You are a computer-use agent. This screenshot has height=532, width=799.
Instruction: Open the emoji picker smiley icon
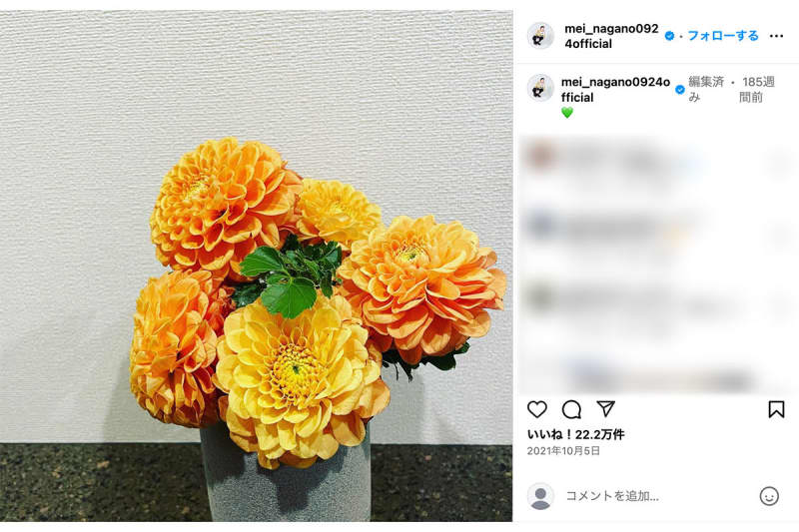click(x=769, y=496)
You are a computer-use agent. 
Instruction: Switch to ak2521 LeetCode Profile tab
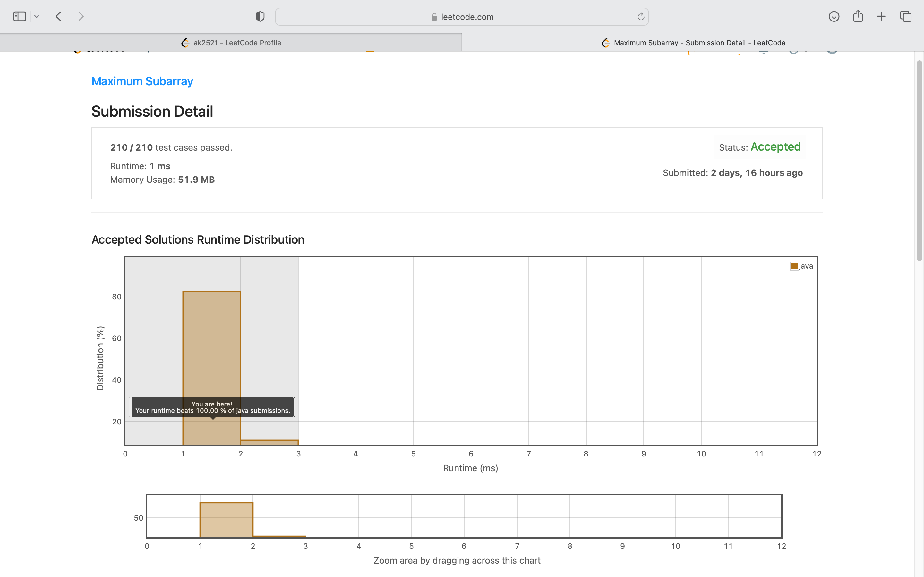[231, 43]
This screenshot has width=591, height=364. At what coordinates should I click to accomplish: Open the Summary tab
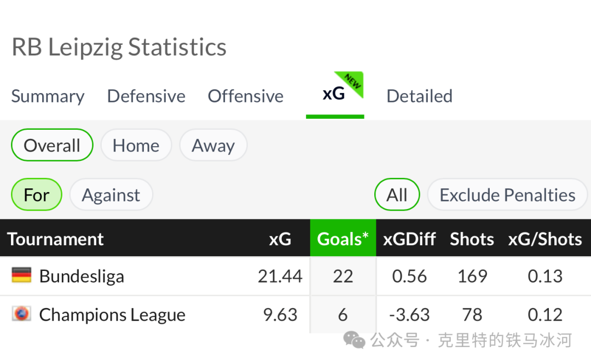[x=48, y=96]
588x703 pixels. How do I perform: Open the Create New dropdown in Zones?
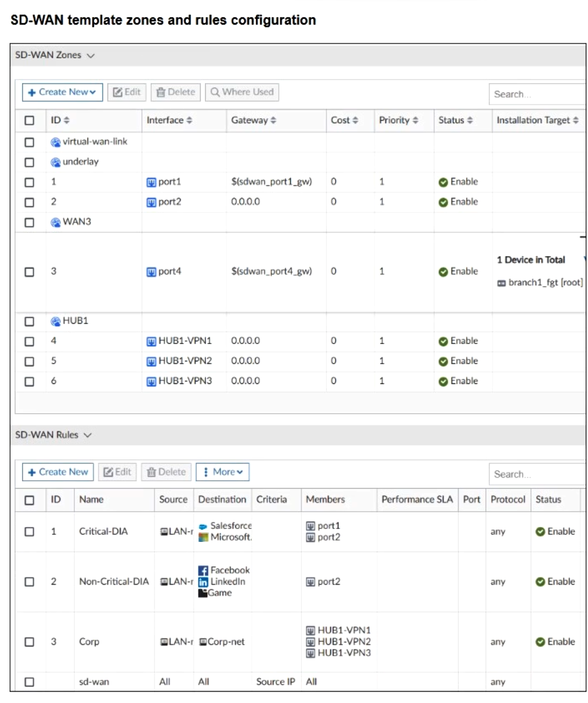click(62, 92)
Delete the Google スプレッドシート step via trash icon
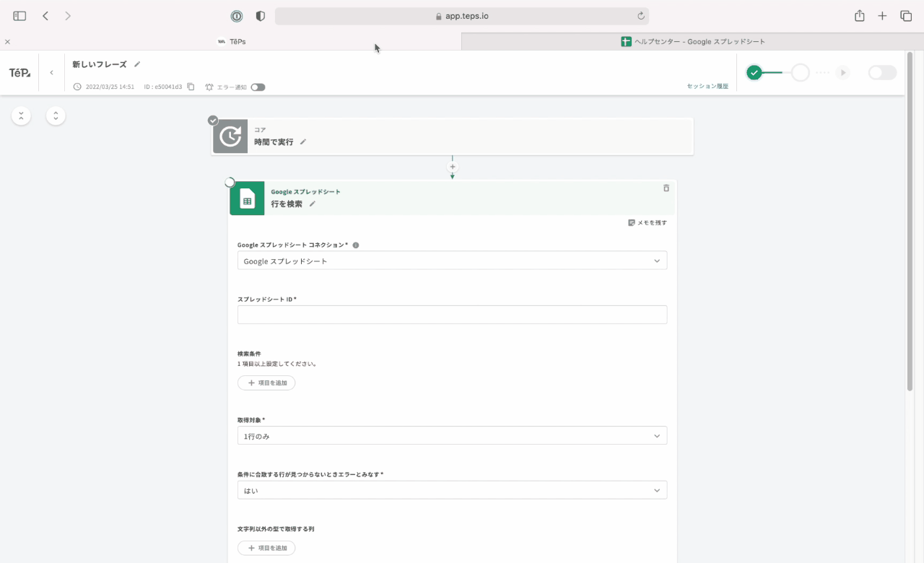 tap(666, 188)
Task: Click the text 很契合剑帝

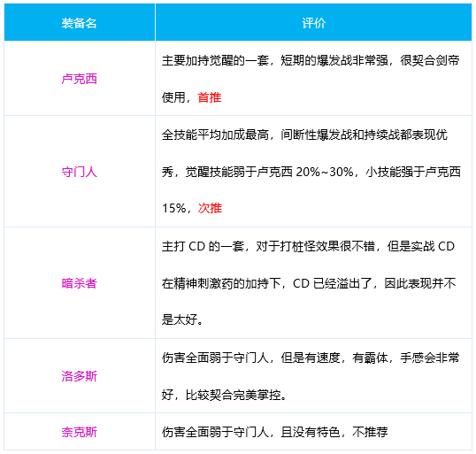Action: 430,60
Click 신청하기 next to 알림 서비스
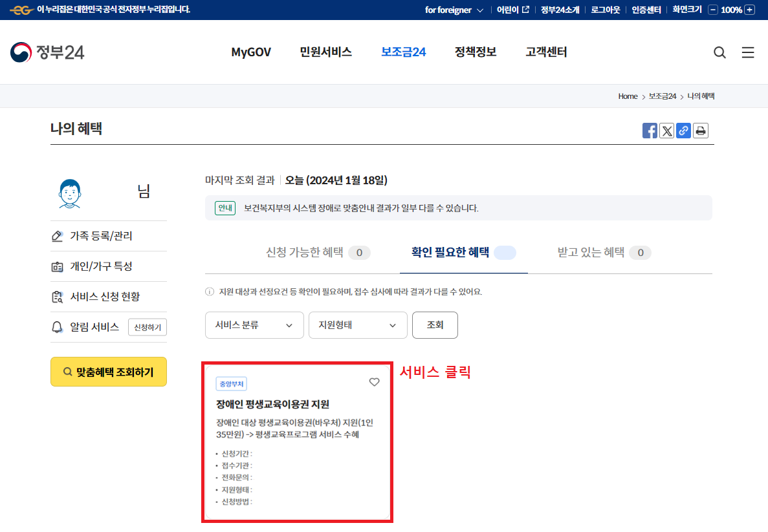Viewport: 768px width, 532px height. [147, 327]
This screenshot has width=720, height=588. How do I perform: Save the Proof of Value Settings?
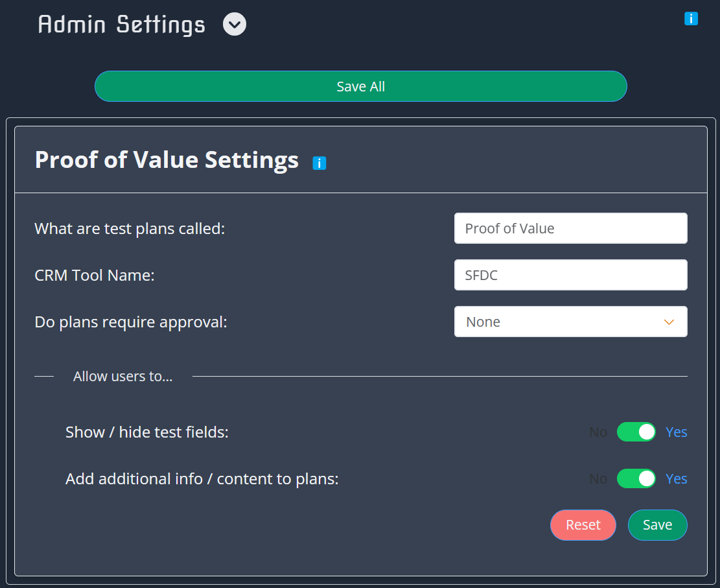(657, 525)
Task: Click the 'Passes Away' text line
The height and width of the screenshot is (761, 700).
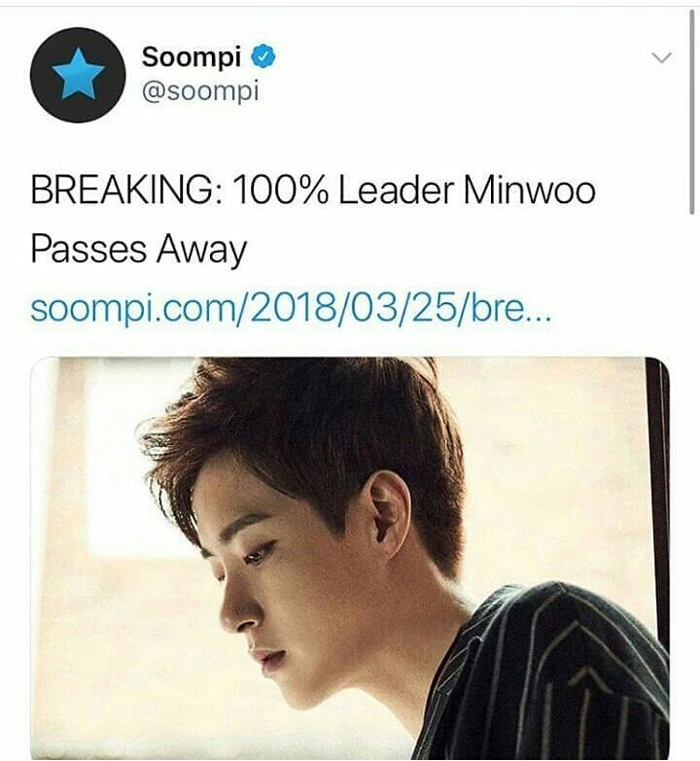Action: click(x=138, y=250)
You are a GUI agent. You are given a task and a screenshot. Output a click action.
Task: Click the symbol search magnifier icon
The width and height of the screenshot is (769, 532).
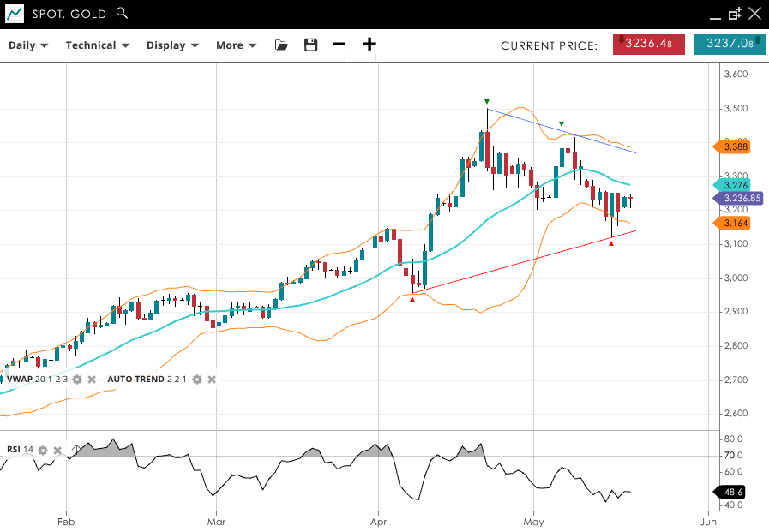point(122,13)
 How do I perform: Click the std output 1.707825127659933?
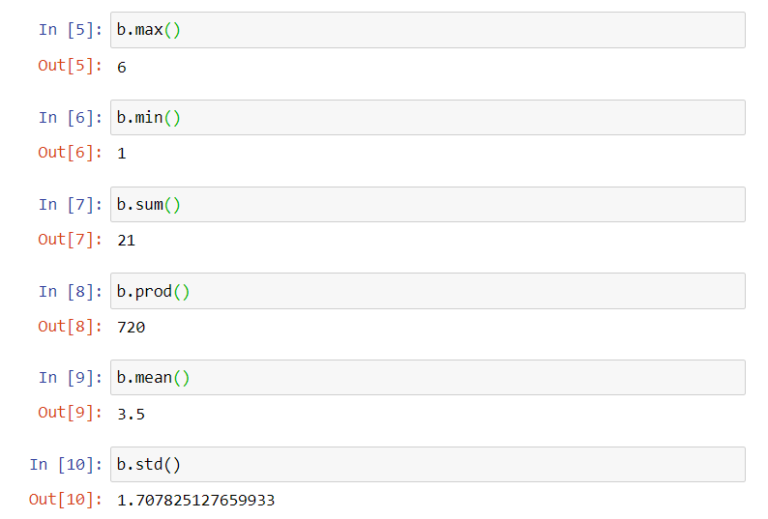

# # # #

*WORK TO BE COMPLETED*: Rewrite the part of the items that starts with the line containing "You are a GUI" and runs to the end of the items as a numbered list, with no blank lines. Leave the pictures out of your answer.

*COMPLETE OUTPUT*:
1. You are a GUI agent. You are given a task and a screenshot. Output a click action.
2. Task: Click the symbol search magnifier icon
3. The width and height of the screenshot is (769, 532).
4. point(122,13)
5.  How do I perform: Click the std output 1.707825127659933?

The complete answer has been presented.